Handy et al. (2012) outline several problems with the performance of conventional bioaccumulation tests using nanomaterials. Critically, they question the founding assumption of the “steady-state” required for BCF measurements from aqueous exposures as colloidal dispersions (of nanomaterials) are dynamic systems which do not achieve steady equilibrium state (Handy et al. 2008). Equally, uptake by endocytosis (a potential mechanism of accumulation of nanoparticles) may also confound the use of standard kinetic relationships employed in bioaccumulation tests that are based on diffusion (i.e. the Fick equations). Handy et al. (2012) warn against the application of bioaccumulation tests without an appreciation of the underlying mechanism of uptake and kinetics. Handy et al. (2012) also discuss the use of diet borne studies. However, limited potential for the verification of particle size distribution of nanomaterials when incorporated into food (as per studies conducted in soils) are considered to restrict the usefulness of diet-based bioaccumulation tests with nanomaterials.

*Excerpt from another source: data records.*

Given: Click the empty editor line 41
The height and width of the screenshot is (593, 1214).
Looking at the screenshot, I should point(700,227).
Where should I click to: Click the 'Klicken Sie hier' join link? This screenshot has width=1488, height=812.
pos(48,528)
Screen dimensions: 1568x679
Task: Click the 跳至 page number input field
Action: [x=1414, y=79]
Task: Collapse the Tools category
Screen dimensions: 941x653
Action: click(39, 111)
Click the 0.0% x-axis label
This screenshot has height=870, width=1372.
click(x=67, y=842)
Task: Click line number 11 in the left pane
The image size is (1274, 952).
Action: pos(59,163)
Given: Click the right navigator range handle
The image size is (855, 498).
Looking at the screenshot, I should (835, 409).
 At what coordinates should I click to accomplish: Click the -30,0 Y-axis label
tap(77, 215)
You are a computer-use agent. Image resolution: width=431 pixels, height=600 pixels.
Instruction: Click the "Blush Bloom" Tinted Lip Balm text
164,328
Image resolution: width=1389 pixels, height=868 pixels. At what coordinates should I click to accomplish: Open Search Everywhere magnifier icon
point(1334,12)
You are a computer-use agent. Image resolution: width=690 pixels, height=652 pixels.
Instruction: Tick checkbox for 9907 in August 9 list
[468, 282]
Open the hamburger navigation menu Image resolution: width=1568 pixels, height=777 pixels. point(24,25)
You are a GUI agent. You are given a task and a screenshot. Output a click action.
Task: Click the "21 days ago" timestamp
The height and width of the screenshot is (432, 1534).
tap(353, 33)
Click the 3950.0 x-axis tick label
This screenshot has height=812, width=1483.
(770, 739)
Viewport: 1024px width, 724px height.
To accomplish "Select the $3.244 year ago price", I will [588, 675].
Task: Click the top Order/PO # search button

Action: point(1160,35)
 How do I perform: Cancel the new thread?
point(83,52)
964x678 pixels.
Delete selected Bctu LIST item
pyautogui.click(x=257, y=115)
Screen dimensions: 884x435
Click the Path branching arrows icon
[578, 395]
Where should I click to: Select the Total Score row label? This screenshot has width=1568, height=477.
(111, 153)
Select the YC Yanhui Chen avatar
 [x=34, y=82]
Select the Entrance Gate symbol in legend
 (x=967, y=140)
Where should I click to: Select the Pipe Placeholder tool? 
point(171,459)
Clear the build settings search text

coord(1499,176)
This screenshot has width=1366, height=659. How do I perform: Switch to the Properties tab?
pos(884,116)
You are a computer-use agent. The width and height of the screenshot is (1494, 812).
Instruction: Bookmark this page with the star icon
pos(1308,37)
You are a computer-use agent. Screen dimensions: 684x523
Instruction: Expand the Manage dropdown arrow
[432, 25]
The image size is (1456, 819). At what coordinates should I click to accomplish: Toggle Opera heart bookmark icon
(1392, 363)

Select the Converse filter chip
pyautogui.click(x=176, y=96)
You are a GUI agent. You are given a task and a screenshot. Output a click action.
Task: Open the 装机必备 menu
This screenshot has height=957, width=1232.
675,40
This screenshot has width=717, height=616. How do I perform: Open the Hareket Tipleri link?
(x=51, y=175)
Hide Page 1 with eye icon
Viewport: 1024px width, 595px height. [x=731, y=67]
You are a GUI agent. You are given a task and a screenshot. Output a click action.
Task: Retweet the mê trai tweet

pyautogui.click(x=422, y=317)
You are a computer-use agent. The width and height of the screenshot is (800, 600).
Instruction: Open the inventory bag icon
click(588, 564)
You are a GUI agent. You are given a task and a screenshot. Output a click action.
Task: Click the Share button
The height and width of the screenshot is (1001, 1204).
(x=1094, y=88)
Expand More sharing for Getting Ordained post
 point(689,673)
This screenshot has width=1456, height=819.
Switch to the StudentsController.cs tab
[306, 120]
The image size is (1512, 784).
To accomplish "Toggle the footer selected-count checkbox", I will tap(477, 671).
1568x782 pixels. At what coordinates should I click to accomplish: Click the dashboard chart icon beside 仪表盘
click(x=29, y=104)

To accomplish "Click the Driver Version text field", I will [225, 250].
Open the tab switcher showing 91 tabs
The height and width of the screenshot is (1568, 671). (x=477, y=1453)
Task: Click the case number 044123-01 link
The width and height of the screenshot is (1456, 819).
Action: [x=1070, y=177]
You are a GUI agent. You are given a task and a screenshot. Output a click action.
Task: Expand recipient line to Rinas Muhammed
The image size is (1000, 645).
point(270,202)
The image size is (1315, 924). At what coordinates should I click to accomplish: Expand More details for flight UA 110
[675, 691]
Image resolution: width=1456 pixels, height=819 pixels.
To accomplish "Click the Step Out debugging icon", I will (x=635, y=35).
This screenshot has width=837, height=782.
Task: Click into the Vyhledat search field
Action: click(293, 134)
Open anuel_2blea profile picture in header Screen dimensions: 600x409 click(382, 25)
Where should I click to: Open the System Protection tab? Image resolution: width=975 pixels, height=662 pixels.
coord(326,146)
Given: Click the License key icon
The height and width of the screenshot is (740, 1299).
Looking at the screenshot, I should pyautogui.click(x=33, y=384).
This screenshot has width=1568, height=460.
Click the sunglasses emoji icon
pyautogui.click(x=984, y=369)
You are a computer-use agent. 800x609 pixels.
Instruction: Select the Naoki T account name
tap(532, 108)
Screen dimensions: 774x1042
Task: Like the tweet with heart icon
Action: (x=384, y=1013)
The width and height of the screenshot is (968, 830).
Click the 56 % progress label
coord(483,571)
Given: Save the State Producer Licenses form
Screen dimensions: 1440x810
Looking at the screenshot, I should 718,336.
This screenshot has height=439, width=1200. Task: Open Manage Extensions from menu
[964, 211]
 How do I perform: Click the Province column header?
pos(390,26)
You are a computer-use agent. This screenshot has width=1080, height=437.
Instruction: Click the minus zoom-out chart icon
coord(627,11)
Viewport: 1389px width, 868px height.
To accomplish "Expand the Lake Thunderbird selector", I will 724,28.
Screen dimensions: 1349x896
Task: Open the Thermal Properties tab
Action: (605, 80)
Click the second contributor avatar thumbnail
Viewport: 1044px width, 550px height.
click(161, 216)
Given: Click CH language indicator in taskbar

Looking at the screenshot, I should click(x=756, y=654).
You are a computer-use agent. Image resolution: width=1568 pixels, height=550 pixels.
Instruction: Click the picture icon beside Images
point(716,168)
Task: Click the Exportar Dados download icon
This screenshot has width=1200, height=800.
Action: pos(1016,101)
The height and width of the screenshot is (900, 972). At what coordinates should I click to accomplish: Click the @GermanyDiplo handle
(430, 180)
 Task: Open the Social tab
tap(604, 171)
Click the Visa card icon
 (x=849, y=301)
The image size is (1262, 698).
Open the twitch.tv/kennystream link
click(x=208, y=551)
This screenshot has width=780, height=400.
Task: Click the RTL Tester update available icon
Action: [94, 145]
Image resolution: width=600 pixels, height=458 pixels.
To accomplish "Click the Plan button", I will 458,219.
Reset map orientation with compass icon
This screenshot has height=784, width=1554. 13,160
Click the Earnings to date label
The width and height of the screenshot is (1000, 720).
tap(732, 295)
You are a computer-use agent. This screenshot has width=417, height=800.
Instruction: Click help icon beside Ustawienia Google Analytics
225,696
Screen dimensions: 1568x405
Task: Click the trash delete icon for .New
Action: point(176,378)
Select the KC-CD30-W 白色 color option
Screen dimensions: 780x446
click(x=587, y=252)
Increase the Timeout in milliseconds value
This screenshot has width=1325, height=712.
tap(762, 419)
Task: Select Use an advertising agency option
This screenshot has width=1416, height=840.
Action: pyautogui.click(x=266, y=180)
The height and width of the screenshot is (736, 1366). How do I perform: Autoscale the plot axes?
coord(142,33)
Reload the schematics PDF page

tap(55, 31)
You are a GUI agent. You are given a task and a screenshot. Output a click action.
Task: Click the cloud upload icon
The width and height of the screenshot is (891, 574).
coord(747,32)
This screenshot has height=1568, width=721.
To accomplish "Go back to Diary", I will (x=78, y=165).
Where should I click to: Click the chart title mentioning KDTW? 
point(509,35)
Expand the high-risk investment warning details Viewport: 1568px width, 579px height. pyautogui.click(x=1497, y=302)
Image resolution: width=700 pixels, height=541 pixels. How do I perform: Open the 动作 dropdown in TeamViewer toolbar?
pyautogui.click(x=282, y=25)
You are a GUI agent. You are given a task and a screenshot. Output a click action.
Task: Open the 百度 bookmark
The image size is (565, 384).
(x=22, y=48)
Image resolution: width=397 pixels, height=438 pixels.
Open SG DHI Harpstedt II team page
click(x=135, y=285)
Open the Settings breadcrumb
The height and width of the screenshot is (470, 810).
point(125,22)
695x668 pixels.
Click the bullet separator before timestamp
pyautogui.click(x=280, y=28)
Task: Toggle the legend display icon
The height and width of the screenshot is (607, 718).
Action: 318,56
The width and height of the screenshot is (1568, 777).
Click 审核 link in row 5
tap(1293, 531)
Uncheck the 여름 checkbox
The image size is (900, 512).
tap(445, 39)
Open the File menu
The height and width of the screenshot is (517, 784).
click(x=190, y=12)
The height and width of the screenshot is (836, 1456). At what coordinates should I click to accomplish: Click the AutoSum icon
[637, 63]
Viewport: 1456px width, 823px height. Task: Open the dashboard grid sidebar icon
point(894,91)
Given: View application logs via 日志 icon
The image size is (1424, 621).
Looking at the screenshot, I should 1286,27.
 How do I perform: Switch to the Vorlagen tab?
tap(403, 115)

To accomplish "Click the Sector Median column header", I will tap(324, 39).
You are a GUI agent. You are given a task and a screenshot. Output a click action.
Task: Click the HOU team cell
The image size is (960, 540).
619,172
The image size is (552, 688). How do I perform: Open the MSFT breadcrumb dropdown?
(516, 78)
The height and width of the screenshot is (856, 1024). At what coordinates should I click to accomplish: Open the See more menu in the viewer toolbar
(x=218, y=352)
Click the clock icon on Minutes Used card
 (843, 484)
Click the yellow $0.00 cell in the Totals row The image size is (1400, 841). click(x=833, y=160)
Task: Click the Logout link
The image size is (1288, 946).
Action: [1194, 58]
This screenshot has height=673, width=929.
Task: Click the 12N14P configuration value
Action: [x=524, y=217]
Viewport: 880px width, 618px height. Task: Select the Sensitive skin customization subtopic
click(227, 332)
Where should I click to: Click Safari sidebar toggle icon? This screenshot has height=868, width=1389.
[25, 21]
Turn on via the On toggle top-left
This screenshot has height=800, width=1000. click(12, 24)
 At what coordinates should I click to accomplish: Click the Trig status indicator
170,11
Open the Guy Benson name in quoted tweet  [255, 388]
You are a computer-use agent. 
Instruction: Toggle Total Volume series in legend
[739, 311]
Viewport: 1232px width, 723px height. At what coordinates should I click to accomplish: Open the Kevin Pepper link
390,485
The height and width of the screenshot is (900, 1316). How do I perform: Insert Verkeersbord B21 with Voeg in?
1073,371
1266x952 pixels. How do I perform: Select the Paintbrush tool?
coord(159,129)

Read-across from the dissolved silver ion is also applied to fulfil information requirements for silver and silver-based (coated) nanomaterials. Supporting information for this read-across is summarised in endpoint summaries and in further detail in the appended nanosilver read-across summary/justification document.

Literature cited

Handy RD, Henry TB, Scown TM, Johnstone BD, Tyler CR. 2008. Manufactured nanomaterials: their uptake and effects on fish – a mechanistic analysis. Ecotoxicology. 17: 396-409.

Handy R, van den brink N, Chappell M, Mühling M, Behra R, Dušinská M, Simpson P, Ahtiainen J, Jha AN, Seiter J, Bednar A, Kennedy A, Fernandes TF, Riediker M. 2012. Practical considerations for conducting ecotoxicity test methods with manufactured nanomaterials: what have we learnt so far? Ecotoxicology. 21: 933-972.